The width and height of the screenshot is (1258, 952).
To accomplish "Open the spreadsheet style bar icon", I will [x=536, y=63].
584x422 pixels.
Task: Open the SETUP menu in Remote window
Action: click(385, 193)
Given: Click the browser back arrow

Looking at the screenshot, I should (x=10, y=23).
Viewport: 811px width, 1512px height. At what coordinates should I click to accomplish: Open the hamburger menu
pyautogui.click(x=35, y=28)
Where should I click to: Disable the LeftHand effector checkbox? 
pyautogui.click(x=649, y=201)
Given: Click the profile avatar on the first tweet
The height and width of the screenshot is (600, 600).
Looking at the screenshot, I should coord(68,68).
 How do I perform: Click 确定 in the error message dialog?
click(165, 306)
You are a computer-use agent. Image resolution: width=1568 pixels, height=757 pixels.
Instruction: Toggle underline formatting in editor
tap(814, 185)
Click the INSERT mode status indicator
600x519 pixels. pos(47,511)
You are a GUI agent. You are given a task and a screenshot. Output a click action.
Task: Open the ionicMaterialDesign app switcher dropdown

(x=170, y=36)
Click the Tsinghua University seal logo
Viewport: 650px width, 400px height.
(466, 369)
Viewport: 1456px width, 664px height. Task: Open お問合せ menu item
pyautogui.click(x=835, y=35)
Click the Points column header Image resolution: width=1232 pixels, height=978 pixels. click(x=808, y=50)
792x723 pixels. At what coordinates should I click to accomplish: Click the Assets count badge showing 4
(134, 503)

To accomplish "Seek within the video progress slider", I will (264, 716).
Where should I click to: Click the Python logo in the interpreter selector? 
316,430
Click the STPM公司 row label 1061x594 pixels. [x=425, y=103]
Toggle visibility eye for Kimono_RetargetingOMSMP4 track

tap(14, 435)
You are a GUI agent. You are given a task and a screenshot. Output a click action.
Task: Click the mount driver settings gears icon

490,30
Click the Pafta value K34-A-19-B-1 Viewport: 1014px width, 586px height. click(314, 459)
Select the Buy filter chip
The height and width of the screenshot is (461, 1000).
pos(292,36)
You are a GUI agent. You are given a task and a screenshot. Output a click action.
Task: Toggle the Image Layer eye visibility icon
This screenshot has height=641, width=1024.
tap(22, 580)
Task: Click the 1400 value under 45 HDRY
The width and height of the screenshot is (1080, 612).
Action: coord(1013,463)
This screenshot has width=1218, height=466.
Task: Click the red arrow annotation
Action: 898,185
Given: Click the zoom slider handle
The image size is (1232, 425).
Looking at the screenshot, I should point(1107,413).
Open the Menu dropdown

§ Problem to solve
Reproduce the full listing above, character for character.

§ Answer for the task
The width and height of the screenshot is (1258, 952).
To accomplish "Open the spreadsheet style bar icon", I will [x=536, y=63].
584x422 pixels.
Task: Open the SETUP menu in Remote window
Action: click(385, 193)
Given: Click the browser back arrow

Looking at the screenshot, I should (x=10, y=23).
Viewport: 811px width, 1512px height. At what coordinates should I click to accomplish: Open the hamburger menu
pyautogui.click(x=35, y=28)
Where should I click to: Disable the LeftHand effector checkbox? 
pyautogui.click(x=649, y=201)
Given: Click the profile avatar on the first tweet
The height and width of the screenshot is (600, 600).
Looking at the screenshot, I should coord(68,68).
 How do I perform: Click 确定 in the error message dialog?
click(165, 306)
You are a computer-use agent. Image resolution: width=1568 pixels, height=757 pixels.
Instruction: Toggle underline formatting in editor
tap(814, 185)
Click the INSERT mode status indicator
600x519 pixels. pos(47,511)
You are a GUI agent. You are given a task and a screenshot. Output a click action.
Task: Open the ionicMaterialDesign app switcher dropdown

(x=170, y=36)
Click the Tsinghua University seal logo
Viewport: 650px width, 400px height.
(466, 369)
Viewport: 1456px width, 664px height. Task: Open お問合せ menu item
pyautogui.click(x=835, y=35)
Click the Points column header Image resolution: width=1232 pixels, height=978 pixels. click(x=808, y=50)
792x723 pixels. At what coordinates should I click to accomplish: Click the Assets count badge showing 4
(134, 503)

To accomplish "Seek within the video progress slider", I will (264, 716).
Where should I click to: Click the Python logo in the interpreter selector? 
316,430
Click the STPM公司 row label 1061x594 pixels. [x=425, y=103]
Toggle visibility eye for Kimono_RetargetingOMSMP4 track

tap(14, 435)
You are a GUI agent. You are given a task and a screenshot. Output a click action.
Task: Click the mount driver settings gears icon

490,30
Click the Pafta value K34-A-19-B-1 Viewport: 1014px width, 586px height. click(314, 459)
Select the Buy filter chip
The height and width of the screenshot is (461, 1000).
pos(292,36)
You are a GUI agent. You are given a task and a screenshot. Output a click action.
Task: Toggle the Image Layer eye visibility icon
This screenshot has height=641, width=1024.
tap(22, 580)
Task: Click the 1400 value under 45 HDRY
The width and height of the screenshot is (1080, 612).
Action: coord(1013,463)
This screenshot has width=1218, height=466.
Task: Click the red arrow annotation
Action: 898,185
Given: Click the zoom slider handle
The image size is (1232, 425).
Looking at the screenshot, I should point(1107,413).
Open the Menu dropdown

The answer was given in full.